Fig. 2: The extent of AP-related overactivated autophagy was positively regulated by the incubation level of ATG7.

A Representative TEM photos of pancreatic tissues harvested from the rats that were subjected to sham operation, AP, AP + Lv-ATG7 and AP + Lv-sh-ATG7 for 6 h since AP induction. The percentage of autophagic vacuoles (white arrows) per cytoplasm area was calculated. Bar = 5 μm. B Representative Western blot images and quantifications of ATG7, p62, LAMP-2 protein expression and LC3 conversion in pancreatic tissues as described above. β-actin was used as the protein loading control. C Representative fluorescent photographs of autophagy flux assay in mRFP-GFP-LC3 tagged AR42J cells that were subjected to control, AP, AP + Lv-ATG7 and Lv-sh-ATG7 for 3 h since AP induction. The number of autophagic dots and ratio of red dots (autolysosomes) to yellow dots (autophagosomes) per cell was calculated. Bar = 50 μm.
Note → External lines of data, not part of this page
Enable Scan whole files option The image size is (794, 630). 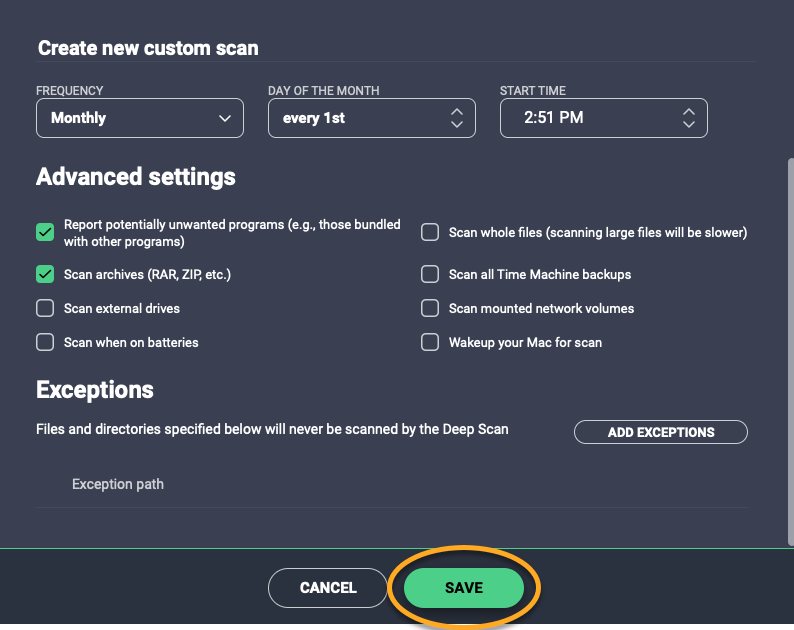pos(430,233)
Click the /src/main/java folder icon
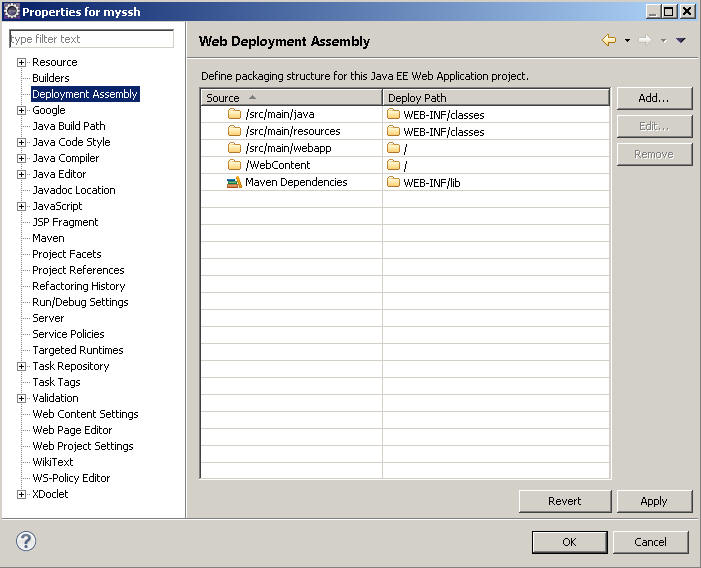Screen dimensions: 701x568 (x=235, y=114)
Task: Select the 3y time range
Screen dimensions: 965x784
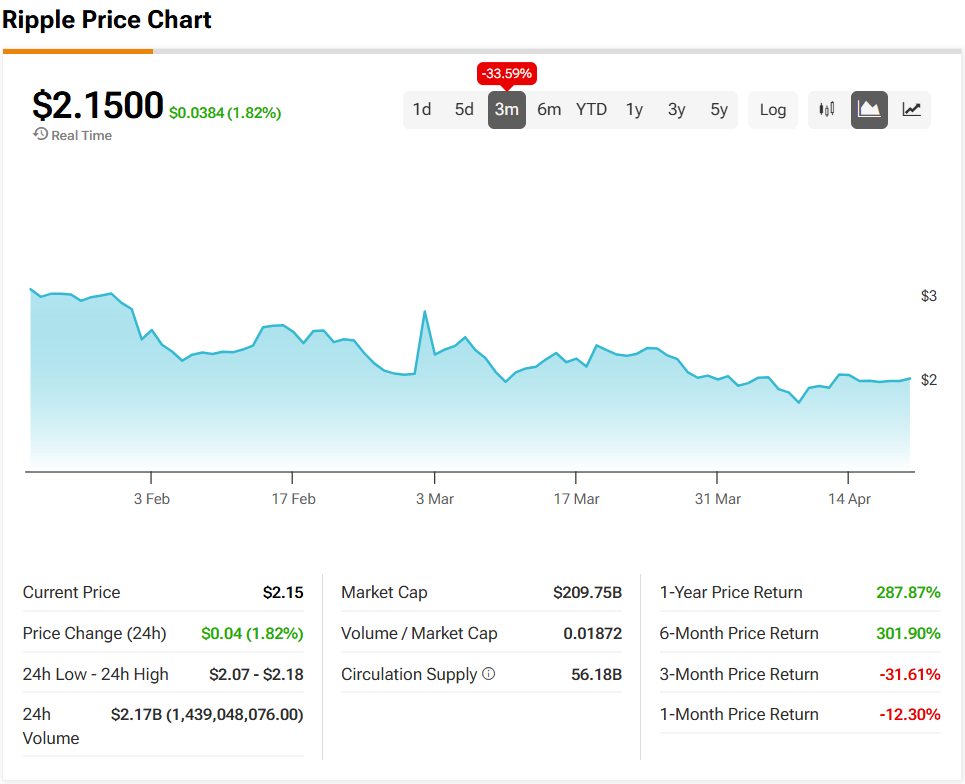Action: [x=677, y=110]
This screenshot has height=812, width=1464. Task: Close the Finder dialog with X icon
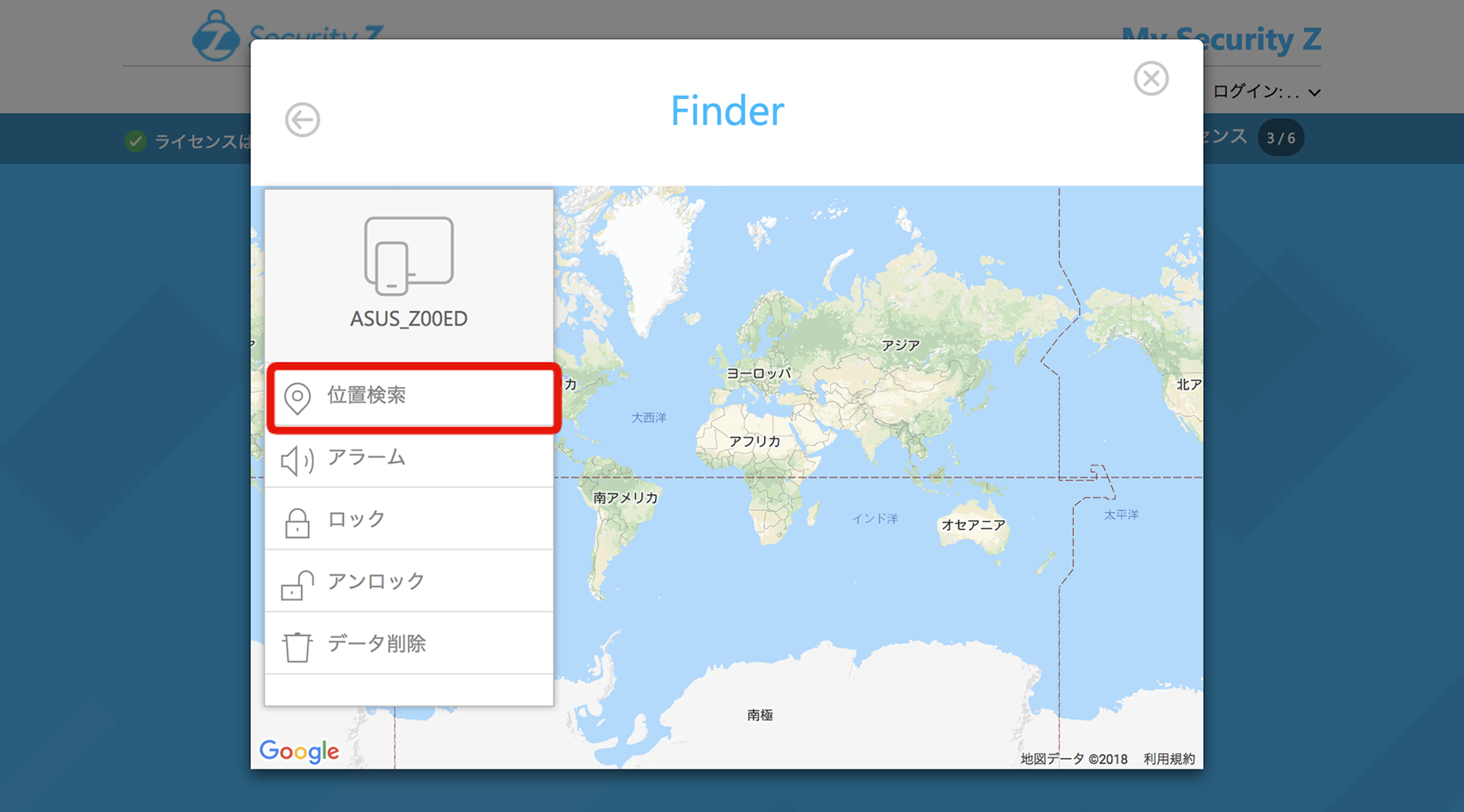tap(1151, 79)
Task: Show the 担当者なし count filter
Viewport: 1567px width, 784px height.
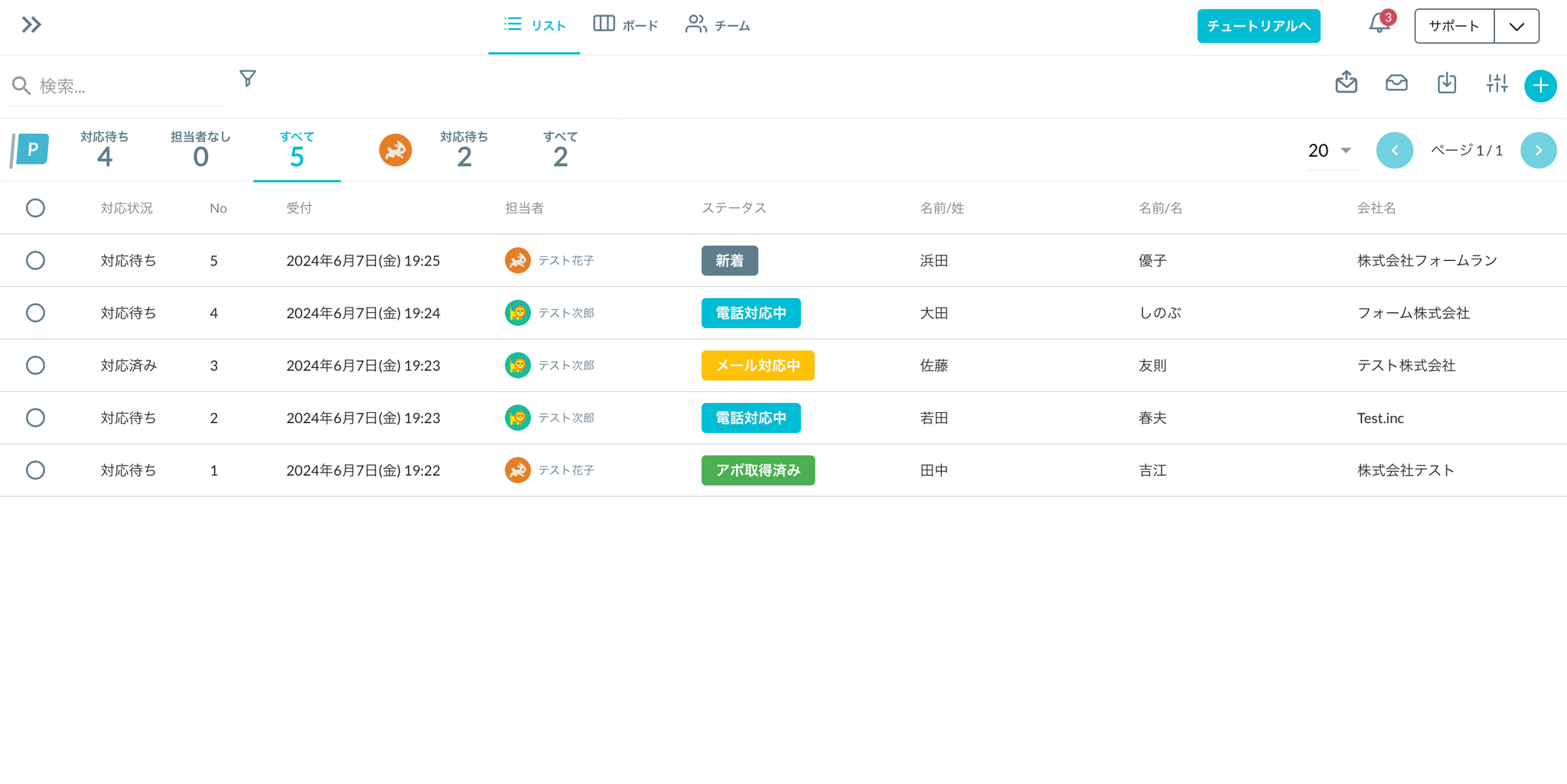Action: (200, 149)
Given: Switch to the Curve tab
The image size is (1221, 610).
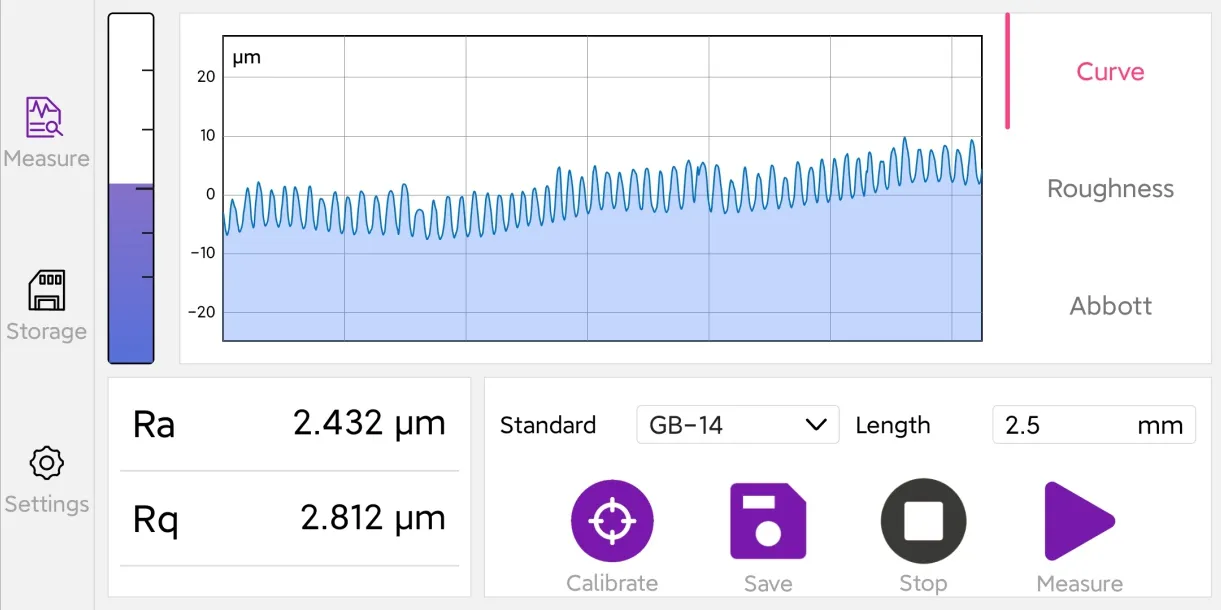Looking at the screenshot, I should tap(1110, 72).
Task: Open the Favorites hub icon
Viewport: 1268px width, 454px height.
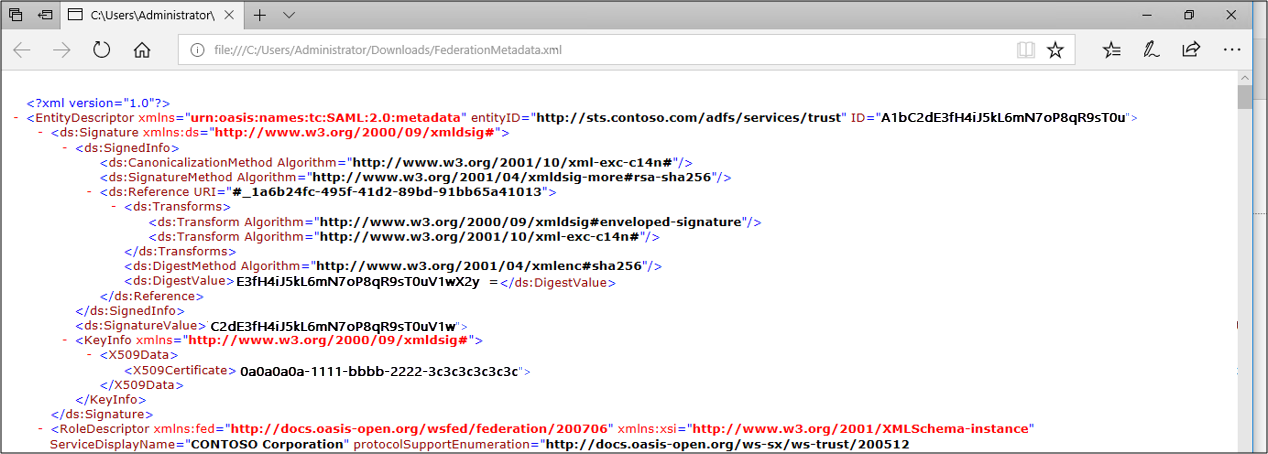Action: coord(1112,50)
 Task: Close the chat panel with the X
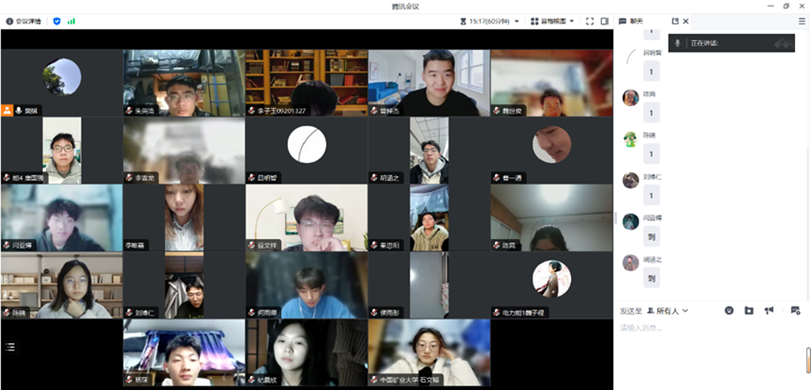point(686,21)
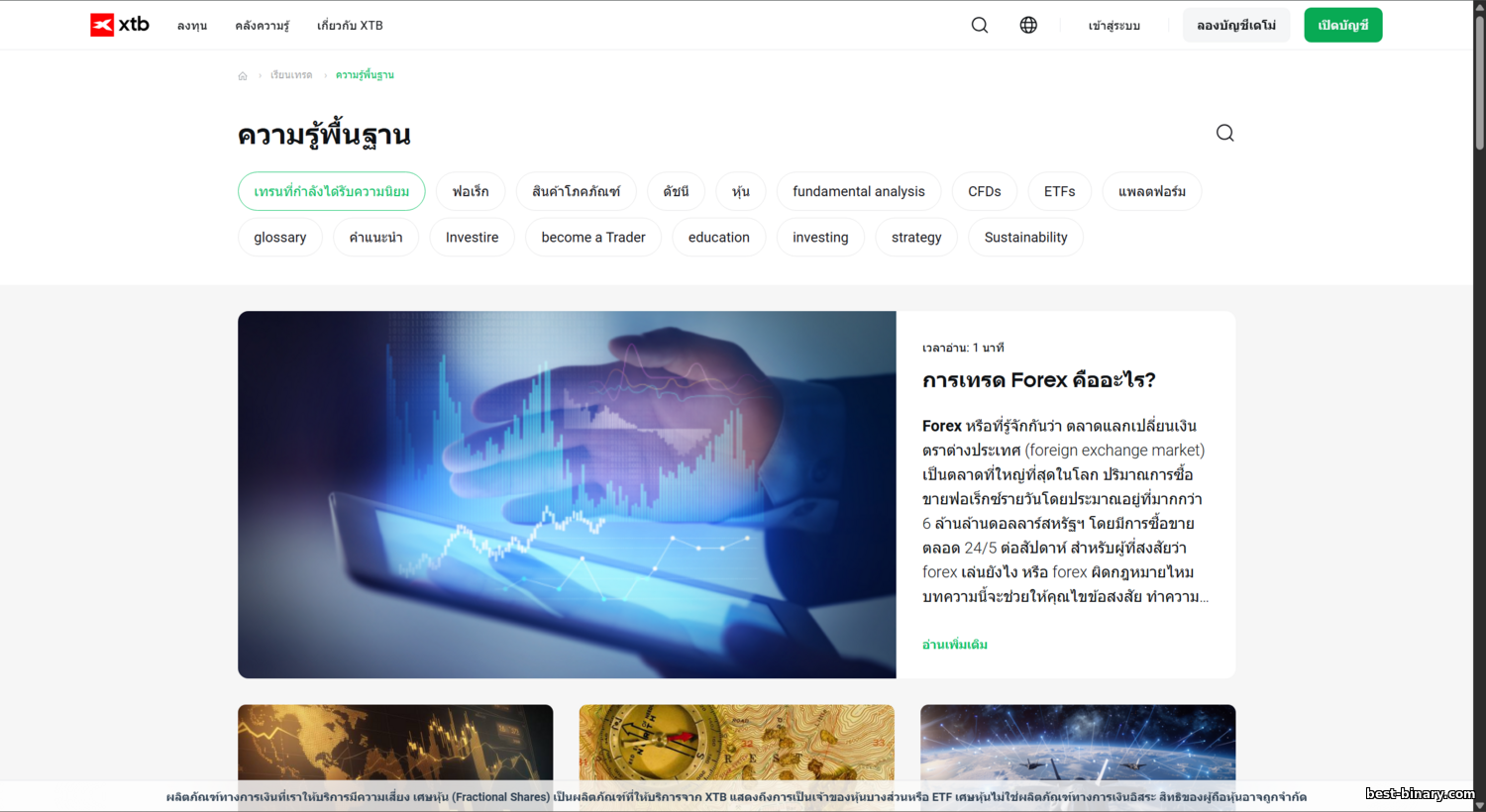Open the Forex article hero image
This screenshot has width=1486, height=812.
point(567,494)
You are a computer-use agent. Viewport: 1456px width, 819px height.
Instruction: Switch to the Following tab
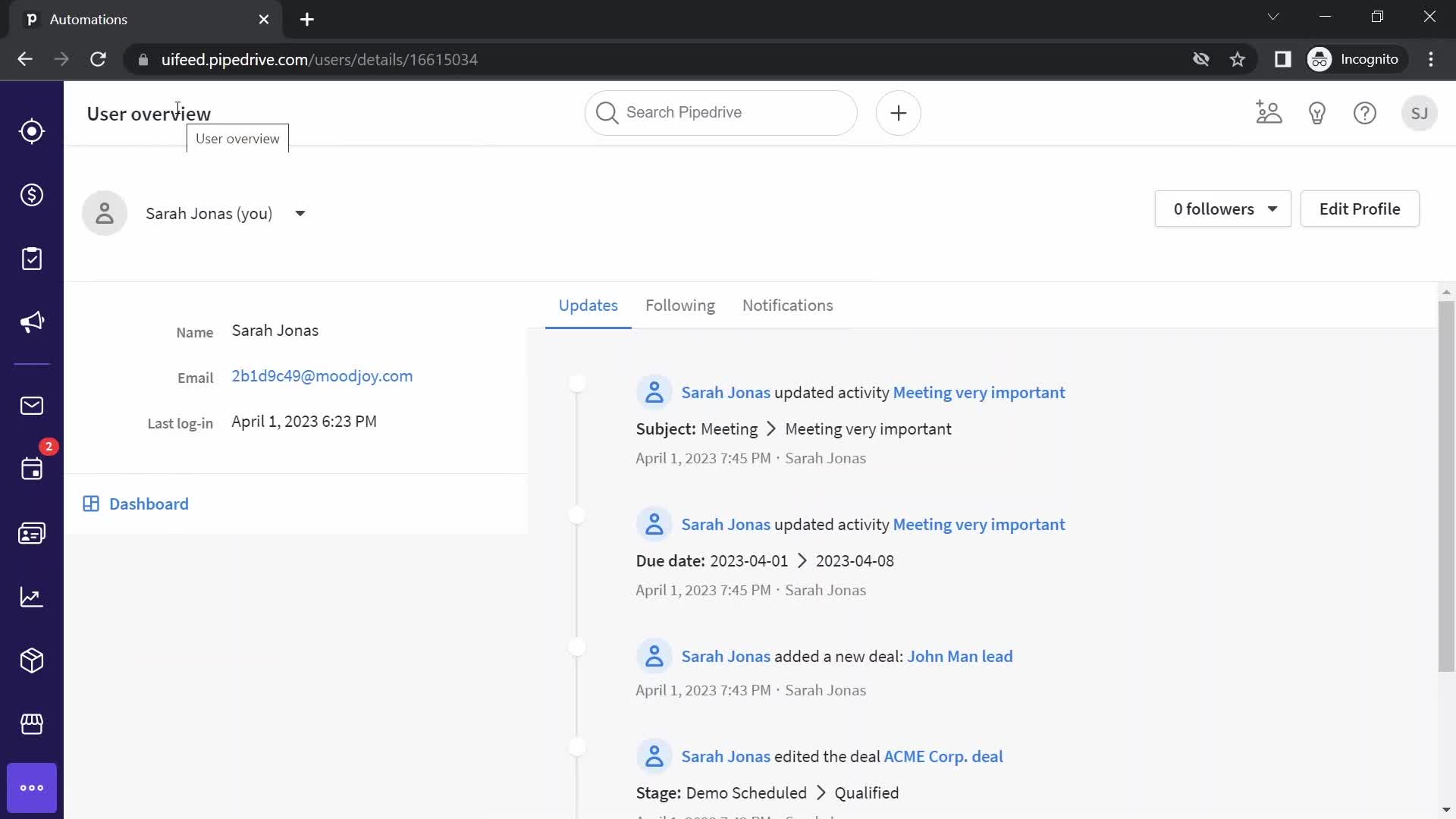680,306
Data were presented as mean ± SD (N ≥ 3). ^∗P < 0.05 versus sham or control, ^{^}P < 0.05 versus AP, and *P < 0.05 versus AP + Lv⁻ATG7. AP acute pancreatitis, CAMKII calcium/calmodulin-dependent protein kinase II, LAMP-2 lysosome-associated membrane protein-2, LC3 microtubule-associated protein 1 light chain 3, SD standard deviation, TEM transmission electron microscopy.